2021-11-05 18:00:04 | グルメ

絶対に買うことはないと思っていた箱ワインをとうとう買ってしまいました。750mlのフルボトルワイン4本分3リットルが箱に入って定価は2,420円(税込)。ビンに換算すれば1本当り605円。それにガラス瓶がないのでゴミ出しで近所の人に飲んべに見られることもありません。そして段ボールの中の3リットル入りのポリ袋にワインが詰められていますので、空気に触れることなく酸化せずグラスにワインが注げます。ワイン好きにはたまらない究極のコスパが高くエコロジカルなワインであることは間違いないと思います。但し問題は美味しいかどうか?ですが、これまで30本以上のポルトガルワインを飲み、低価格帯のワインも悪酔いすることなく飲むことが出来ましたので、買う覚悟が出来た訳です。

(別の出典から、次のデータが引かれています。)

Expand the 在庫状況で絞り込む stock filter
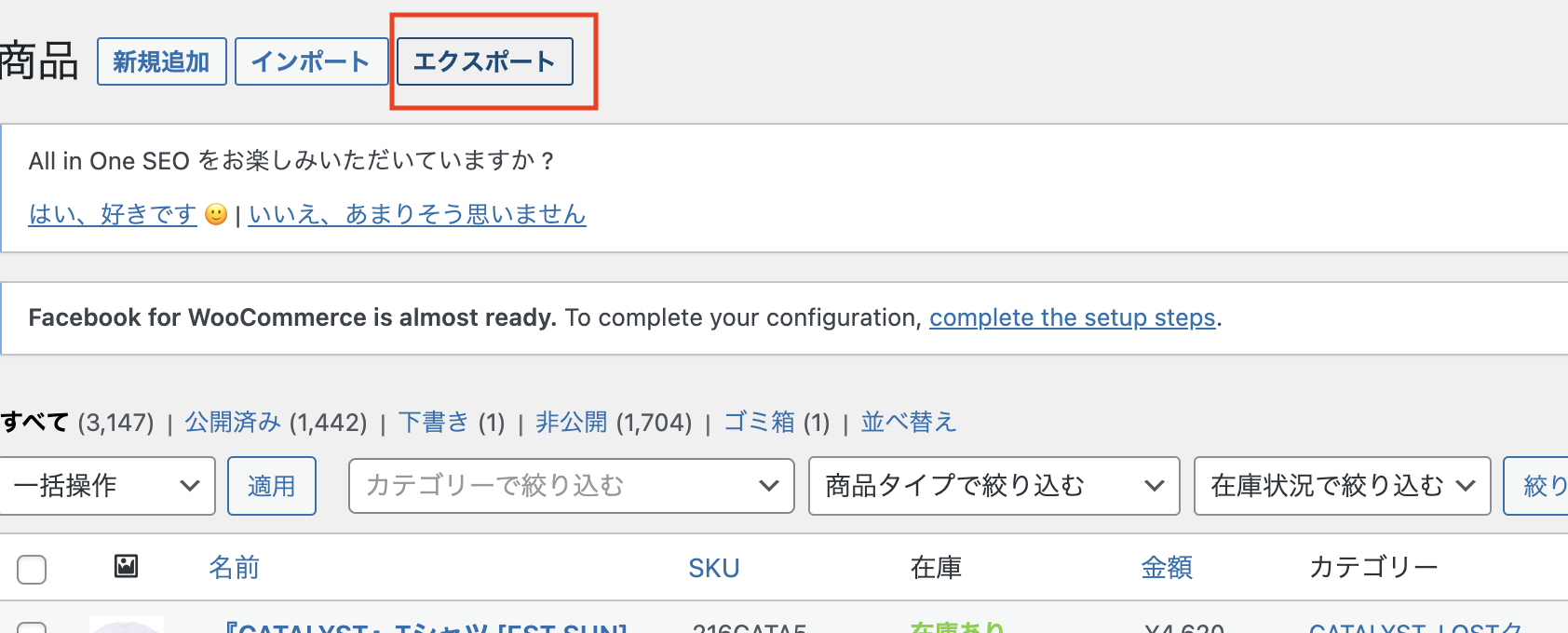 click(1342, 486)
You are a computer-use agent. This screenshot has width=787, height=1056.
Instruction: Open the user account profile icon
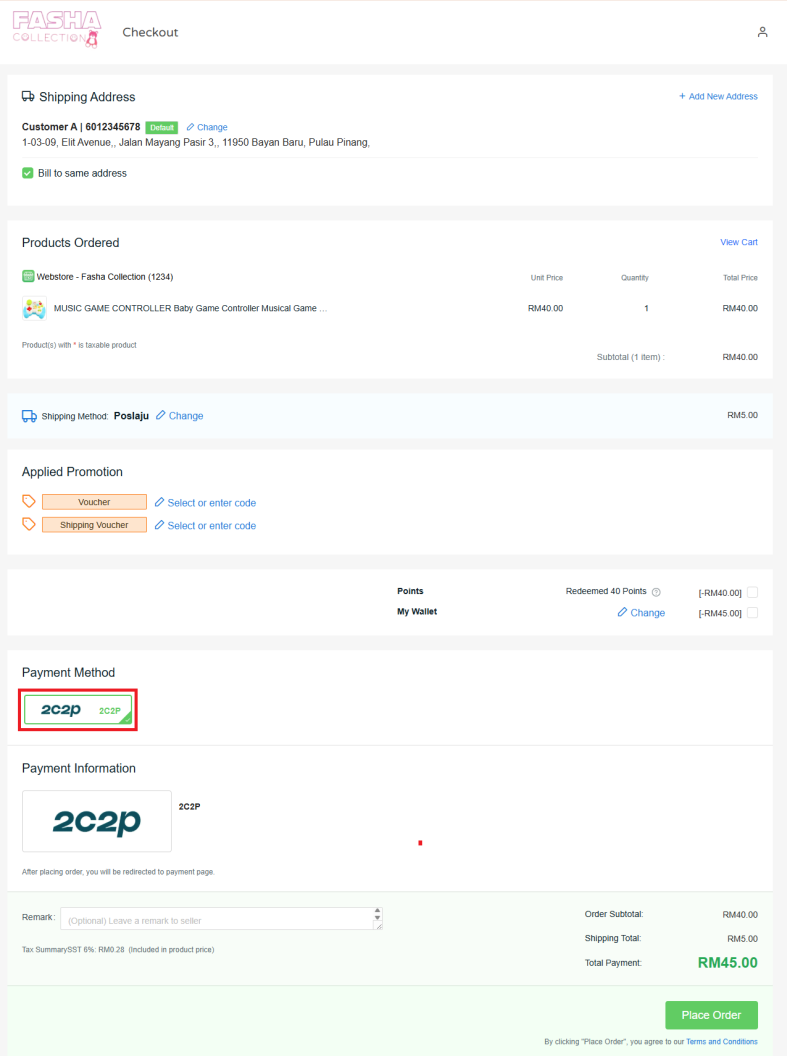762,32
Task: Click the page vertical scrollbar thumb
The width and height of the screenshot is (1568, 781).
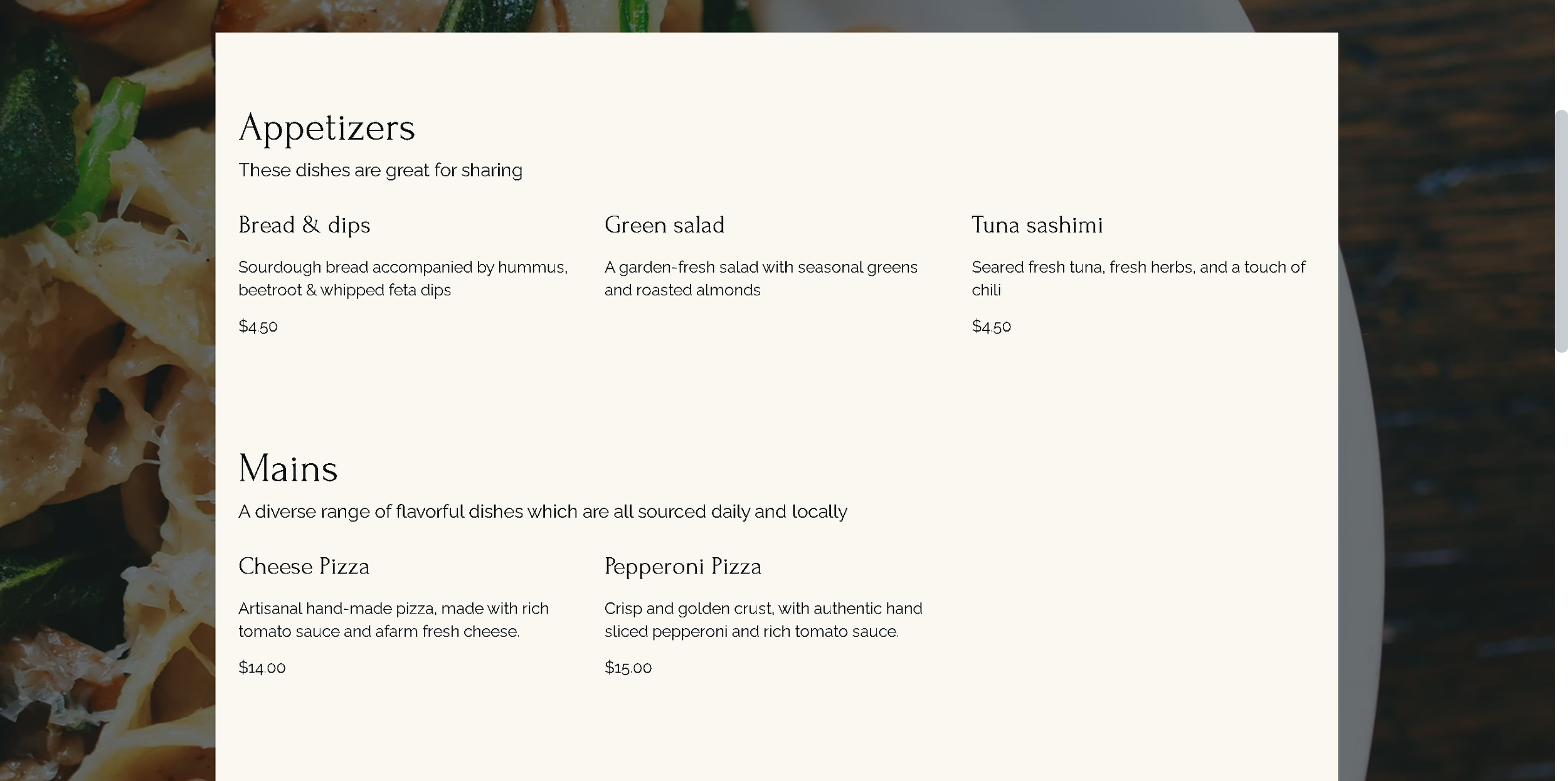Action: tap(1561, 231)
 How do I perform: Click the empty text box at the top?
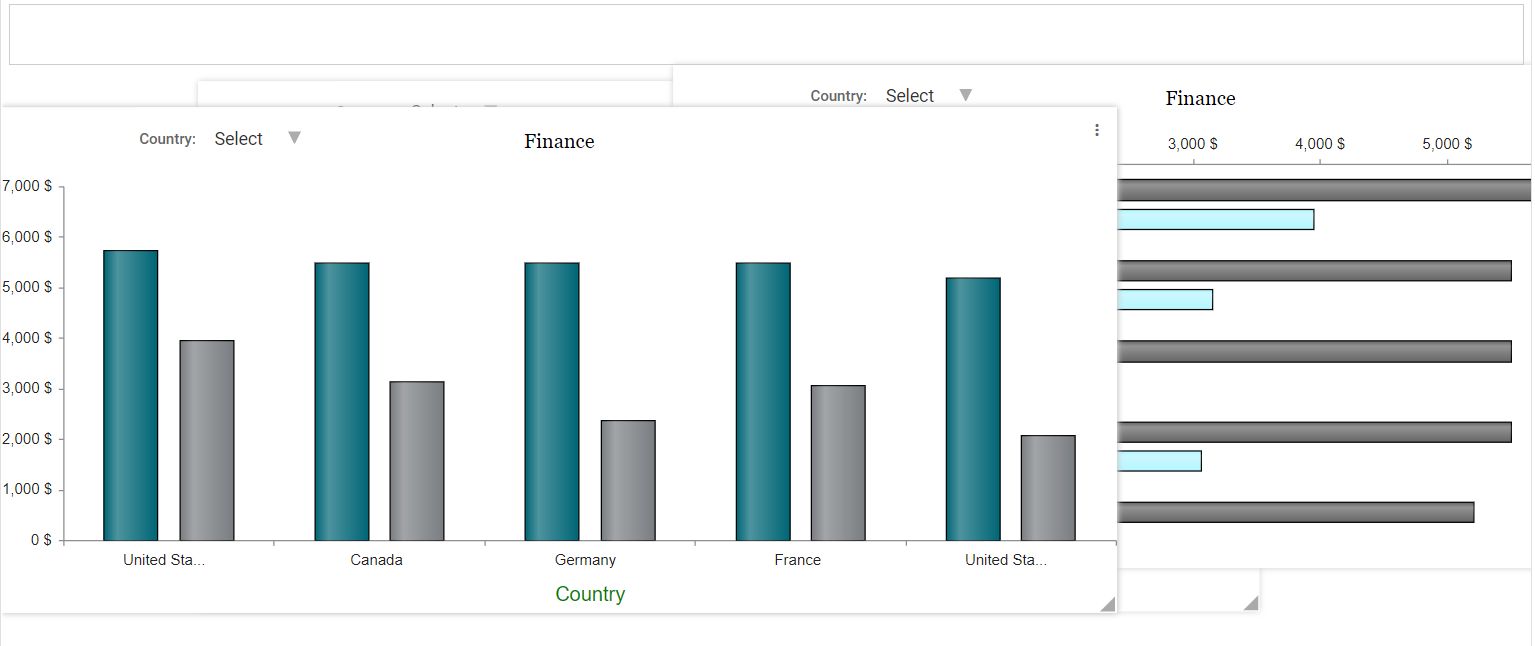[x=766, y=34]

前置きが長すぎました。カタログには箱で4本分!タンニンが溶けこみ、バランスがよく飲みやすい。フルーティな香りと味わいは毎日の料理に合わせやすいと書いてありました。恐る恐る飲んだ印象は〇。◎とは言えませんが、確かに値段以上の味わいで十分に飲めます。

さすがトップクラスのワイン消費量を誇る国です。ビンでは飽き足らず、箱ワインを考えだすとは、恐れ入りました。これから毎日酒量が増えるのが心配です。